Was American mob violence against the US Capitol on January 6 something entirely new? In fact, this sort of thing happened in city and state legislatures many times in the past. Have you ever heard of the Meridian Race Riot of 1871, the Battle of Liberty Place in 1874, the South Carolina Race Riots of 1876, and the Wilmington Insurrection of 1898? Probably not, and that’s the point. If you don’t know about them, it’s like they never happened.
These and many other incidents evicted anti-slavery politicians from elected offices in the South, established Jim Crow laws for nearly a century, and created the longstanding ahistorical narratives that pervade some elements of Trumpist politics to this day.
In other words, the Capitol insurrection was in fact a repeat from a historical blueprint..
Likewise, the Abe assassination was, in the longer view of history, not unique. Mark Schreiber recently offered a “guided historical tour” in the Asia Times on the long list of political killings in Tokyo alone, calling it “practically routine” in times that are not so distant from our own.
But such history was so suppressed in favor of “safe Japan” narratives that Abe himself scoffed at the need for additional security around public political events. During a 2015 Diet floor session, Abe officiously dismissed a question from MP Kiyomi Tsujimoto about the possibility of domestic terrorism, sniping that it was an attempt to “denigrate Japan.”
That was one of the historical blind spots that got Abe killed.
Even now the narrative of “safe Japan” is reasserting itself. The Japanese media still won’t accurately portray Abe’s killing as an “assassination.” Yet, as the Japan Times noted, similar political killings are freely portrayed as ansatsu–as long as they happen overseas.
Why? Apparently because, in Japan, assassinations are somehow “historically unexpected.”
Even the excuse that Abe’s killing was not “political” is inaccurate.

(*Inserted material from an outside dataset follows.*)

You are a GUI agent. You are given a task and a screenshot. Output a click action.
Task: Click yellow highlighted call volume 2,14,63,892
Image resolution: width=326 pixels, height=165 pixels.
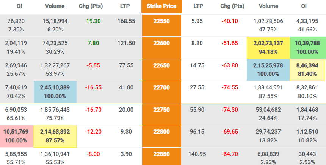tap(55, 136)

This was not a random murder. As reported in various media, the killer wanted to retaliate because his family had been financially crippled by the Moonies, and specifically targeted Abe for his connections to them. That sounds political to me. Yet the Japanese media initially tried to suppress Abe’s Moonie connection until SNA and social media commentators broke the story.
Societies that stunt growth with “love-of-country-at-all-costs” narratives do themselves an enormous disservice, and not just because it leads to things like politics through violence.
Japan is still stuck in other hackneyed feedback loops: that it has always been a monoethnic society without actual minorities (it has ethnically cleansed itself numerous times); that it never actually lost the Pacific War (using the term shusen–war’s end–instead of haisen, war defeat) in historical accounts; and that Japan is not responsible for past militarism, much to the aggravation of nearby countries. These are counterproductive to Japan’s present and future.
Ahistoricity also keeps Japan from facing one more essential fact it has known for decades–that it is an aging, stagnating society, facing senescence and insolvency within a generation or two unless it allows immigration. To move forward, it needs to adopt more inclusive narratives.
That means coming to terms with, and teaching, the dark side of its history. The senseless death of Abe, who was the most prominent proponent of head-in-the-sand nationalism in postwar Japan, is a good opportunity for a reevaluation.
Otherwise history will continue to exact its revenge.